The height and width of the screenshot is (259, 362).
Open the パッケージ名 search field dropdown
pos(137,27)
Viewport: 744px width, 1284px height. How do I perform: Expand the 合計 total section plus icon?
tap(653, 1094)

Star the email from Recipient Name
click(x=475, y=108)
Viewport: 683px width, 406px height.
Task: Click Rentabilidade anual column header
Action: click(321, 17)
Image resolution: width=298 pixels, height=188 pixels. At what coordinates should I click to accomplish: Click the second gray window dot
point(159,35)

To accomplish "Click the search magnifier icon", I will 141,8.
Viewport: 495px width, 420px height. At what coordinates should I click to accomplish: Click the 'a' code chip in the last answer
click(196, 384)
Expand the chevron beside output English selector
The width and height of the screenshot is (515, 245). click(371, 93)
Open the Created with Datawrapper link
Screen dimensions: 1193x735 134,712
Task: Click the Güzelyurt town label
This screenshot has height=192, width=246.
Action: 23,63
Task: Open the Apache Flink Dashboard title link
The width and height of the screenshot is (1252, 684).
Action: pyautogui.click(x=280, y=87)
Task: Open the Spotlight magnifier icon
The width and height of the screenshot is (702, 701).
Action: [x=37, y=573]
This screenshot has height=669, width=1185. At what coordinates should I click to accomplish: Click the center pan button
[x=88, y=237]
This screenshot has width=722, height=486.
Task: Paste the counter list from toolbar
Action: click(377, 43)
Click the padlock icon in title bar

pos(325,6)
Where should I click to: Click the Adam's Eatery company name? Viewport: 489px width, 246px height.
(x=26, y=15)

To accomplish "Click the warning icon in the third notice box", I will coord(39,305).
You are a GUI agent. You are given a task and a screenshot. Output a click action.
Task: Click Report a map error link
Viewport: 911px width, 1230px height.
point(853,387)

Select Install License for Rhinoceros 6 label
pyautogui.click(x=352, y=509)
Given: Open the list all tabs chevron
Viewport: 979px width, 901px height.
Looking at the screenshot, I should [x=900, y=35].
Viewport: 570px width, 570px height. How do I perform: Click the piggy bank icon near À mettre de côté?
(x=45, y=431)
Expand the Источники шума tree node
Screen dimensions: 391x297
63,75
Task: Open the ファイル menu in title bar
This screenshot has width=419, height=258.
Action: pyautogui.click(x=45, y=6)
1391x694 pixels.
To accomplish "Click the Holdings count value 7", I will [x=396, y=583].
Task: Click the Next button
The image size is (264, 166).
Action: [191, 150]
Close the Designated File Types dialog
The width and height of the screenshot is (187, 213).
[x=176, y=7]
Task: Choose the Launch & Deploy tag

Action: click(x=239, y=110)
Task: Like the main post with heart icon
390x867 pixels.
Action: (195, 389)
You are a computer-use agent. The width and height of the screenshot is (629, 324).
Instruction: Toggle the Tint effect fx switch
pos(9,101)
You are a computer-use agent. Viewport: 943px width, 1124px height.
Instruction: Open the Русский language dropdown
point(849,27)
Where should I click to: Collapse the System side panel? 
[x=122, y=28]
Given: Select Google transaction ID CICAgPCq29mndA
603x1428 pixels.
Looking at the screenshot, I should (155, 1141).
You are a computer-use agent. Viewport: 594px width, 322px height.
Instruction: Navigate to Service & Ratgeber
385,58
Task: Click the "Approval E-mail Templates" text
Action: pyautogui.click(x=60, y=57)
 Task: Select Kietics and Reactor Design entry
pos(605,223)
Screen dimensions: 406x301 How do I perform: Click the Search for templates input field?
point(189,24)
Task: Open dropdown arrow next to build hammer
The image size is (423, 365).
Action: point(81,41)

• EXERCISE
Every line of the listing that includes the word "agent" forms the answer.

• RESPONSE AREA
You are a GUI agent. You are given a task and a screenshot. Output a click action.
You are a computer-use agent. The width and height of the screenshot is (629, 324).
You are a computer-use agent. Viewport: 943px width, 1124px height.
You are a computer-use agent. Viewport: 594px width, 322px height.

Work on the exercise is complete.